- 872 Okunma
- 0 Yorum
- 1 Beğeni
Eren Erdem’e Mektup
Sevgili Eren;
Açlık grevi kararına karşın duygu ve düşüncelerimi paylaşmak istedim. Umarım tekrar tekrar okur, duygudaşlık yaparsın.
Birçok toplantıda aynı havayı soluduk, Muharrem İnce’nin Bostancı Gösteri Merkezi’nde yaptığı toplantıda selamlaşma şansını buldum. Küçük bedenine çok büyük bir yürek sığdırmışsın.
Keşke başta CHP olmak üzere toplum değerini bilseydi! Cezaevine alınacağını bile bile vekil adayı göstermemeleri parti tavanıyla tabanı arasında çatlağa neden oldu.
Sen o büyük yüreğine bütün kırgınlıklarını hapis edip, CHP’ye sahip çıkma ve gerçekleri haykırma tavrından hiç taviz vermedin. Bu davranışın gözümüzde seni daha da yüceltti.

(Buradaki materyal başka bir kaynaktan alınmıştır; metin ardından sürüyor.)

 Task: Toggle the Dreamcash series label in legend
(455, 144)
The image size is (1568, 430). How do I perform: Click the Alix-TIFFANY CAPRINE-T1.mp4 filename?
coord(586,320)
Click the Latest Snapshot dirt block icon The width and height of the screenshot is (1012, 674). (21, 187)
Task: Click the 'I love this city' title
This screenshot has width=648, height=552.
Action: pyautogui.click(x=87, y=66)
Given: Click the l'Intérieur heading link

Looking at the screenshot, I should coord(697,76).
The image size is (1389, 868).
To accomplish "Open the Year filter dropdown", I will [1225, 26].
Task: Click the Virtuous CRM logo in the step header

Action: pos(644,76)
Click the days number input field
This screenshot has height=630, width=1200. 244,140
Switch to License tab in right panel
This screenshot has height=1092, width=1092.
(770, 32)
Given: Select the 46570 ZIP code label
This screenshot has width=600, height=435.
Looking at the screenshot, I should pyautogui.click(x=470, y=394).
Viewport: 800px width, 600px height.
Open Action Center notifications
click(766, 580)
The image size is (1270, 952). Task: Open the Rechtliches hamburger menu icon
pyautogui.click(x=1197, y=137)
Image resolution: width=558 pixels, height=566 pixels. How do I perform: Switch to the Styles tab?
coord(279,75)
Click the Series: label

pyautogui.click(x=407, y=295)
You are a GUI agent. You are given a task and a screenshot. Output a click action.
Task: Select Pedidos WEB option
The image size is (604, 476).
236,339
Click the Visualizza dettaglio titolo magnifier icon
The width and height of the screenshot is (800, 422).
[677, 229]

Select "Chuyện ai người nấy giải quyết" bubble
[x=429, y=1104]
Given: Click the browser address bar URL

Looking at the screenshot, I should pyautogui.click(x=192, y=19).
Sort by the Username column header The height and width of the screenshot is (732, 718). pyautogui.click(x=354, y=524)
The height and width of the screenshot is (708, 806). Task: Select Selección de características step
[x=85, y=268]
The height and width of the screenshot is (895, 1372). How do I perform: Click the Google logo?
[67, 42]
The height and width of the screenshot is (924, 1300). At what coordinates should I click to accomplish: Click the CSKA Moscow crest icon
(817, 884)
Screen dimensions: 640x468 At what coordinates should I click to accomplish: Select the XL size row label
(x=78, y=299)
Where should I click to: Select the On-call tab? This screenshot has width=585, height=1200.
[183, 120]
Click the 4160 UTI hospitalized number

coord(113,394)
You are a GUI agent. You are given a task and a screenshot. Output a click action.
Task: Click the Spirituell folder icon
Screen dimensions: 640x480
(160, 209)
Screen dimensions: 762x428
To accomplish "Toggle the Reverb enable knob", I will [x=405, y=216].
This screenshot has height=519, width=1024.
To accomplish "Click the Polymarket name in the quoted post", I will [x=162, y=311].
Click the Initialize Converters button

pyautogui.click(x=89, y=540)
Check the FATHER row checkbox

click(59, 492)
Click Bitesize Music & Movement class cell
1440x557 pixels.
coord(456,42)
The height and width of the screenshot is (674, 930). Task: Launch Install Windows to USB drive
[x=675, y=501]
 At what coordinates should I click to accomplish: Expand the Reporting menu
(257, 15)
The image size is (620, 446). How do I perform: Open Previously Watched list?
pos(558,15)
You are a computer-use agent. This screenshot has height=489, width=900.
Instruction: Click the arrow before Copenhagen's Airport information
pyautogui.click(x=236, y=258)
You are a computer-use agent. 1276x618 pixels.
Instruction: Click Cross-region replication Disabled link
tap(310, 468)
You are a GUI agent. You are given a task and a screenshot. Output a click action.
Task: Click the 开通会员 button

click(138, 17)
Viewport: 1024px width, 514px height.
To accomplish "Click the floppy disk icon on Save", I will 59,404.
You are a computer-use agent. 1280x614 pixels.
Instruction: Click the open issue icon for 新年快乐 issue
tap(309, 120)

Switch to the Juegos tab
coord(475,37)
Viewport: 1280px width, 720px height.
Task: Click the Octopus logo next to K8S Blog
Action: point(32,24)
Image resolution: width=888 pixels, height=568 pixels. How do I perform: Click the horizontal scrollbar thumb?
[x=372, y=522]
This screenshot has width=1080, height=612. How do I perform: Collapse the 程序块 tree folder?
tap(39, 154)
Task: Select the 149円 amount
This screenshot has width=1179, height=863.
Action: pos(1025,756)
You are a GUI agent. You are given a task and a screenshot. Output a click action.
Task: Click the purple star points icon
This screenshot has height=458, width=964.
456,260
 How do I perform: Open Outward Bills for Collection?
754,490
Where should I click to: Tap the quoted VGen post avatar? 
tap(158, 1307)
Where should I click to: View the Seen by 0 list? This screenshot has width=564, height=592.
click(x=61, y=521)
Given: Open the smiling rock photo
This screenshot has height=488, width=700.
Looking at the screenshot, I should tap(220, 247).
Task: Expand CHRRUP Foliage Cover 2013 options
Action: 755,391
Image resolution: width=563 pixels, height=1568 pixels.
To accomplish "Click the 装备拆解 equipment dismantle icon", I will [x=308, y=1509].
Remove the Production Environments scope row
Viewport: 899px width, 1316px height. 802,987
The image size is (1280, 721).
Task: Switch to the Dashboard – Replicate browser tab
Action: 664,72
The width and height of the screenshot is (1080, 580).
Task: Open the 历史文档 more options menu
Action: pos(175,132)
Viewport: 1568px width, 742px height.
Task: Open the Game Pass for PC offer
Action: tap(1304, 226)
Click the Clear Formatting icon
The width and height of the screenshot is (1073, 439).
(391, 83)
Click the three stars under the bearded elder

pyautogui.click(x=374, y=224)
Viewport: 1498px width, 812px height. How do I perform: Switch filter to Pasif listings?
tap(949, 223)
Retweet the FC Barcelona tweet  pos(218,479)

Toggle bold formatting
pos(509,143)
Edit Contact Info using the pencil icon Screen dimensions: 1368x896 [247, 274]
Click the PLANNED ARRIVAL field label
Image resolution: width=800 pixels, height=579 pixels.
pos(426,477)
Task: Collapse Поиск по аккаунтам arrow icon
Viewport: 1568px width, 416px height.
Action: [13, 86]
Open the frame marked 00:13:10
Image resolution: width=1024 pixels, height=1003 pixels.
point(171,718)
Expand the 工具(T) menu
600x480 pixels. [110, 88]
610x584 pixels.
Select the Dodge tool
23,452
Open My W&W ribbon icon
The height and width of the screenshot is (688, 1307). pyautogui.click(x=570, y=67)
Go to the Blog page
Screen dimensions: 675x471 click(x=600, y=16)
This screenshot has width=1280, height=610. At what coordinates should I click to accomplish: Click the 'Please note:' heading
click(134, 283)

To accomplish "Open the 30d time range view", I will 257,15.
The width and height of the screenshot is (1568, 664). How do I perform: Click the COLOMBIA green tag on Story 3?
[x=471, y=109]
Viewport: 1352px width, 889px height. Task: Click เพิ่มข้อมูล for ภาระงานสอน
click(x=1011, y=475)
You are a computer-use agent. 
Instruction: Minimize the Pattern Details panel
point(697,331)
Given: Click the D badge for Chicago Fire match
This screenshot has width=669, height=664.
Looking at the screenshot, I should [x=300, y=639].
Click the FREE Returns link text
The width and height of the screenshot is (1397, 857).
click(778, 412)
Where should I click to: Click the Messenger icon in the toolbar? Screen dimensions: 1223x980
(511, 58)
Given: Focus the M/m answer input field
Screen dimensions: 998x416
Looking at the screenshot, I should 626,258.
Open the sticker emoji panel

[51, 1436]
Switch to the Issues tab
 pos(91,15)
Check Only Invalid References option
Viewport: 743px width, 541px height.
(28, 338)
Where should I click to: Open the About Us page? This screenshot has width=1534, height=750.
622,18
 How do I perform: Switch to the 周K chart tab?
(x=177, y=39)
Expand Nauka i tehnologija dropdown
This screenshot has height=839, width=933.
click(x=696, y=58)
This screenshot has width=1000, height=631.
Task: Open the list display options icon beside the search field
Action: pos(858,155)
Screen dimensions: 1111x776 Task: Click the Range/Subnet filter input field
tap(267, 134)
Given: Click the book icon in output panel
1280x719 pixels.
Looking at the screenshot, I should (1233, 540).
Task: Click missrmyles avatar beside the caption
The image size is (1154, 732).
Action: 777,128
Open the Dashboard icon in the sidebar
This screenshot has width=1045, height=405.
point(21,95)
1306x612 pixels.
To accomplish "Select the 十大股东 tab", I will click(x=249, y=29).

İçimden sayfalarca yazmak geliyor ama sıkmamak adına kısa kesmeye çalışacağım. Açlık grevi kararı alırken o minnacık, hasta oğlunu hiç mi düşünmedin/düşünemedin?
Her haberini dakika, dakika takip eden ailenin boğazından lokma geçeceğine inanıyor musun?
Hele o hasta yavrun! “BABAM YEMİYOR, BEN DE YEMEYECEĞİM, O ÖLECEKSE BEN DE ÖLMEK İSTİYORUM!” Diyebileceğini düşünemiyor musun? Lütfen düşün ve grevine son ver.
Sakın “BÜYÜR UNUTUR” deme! Yaşlanınca bile unutulmuyor!
İşte kanıtı; Ben 3.5-4, kardeşim yaşına giremeden babam zatürre olmuş! “Demokrat partinin doktorlarına tedavi olmak istemiyorum!” deyip, tedaviyi reddederken beş çocuğunu gözü görmemiş ve yaşamını yitirmiş!
Soğan yetiştirerek çocuklarına bakmaya çalışan annem de kısa süre sonra kanserden gitti!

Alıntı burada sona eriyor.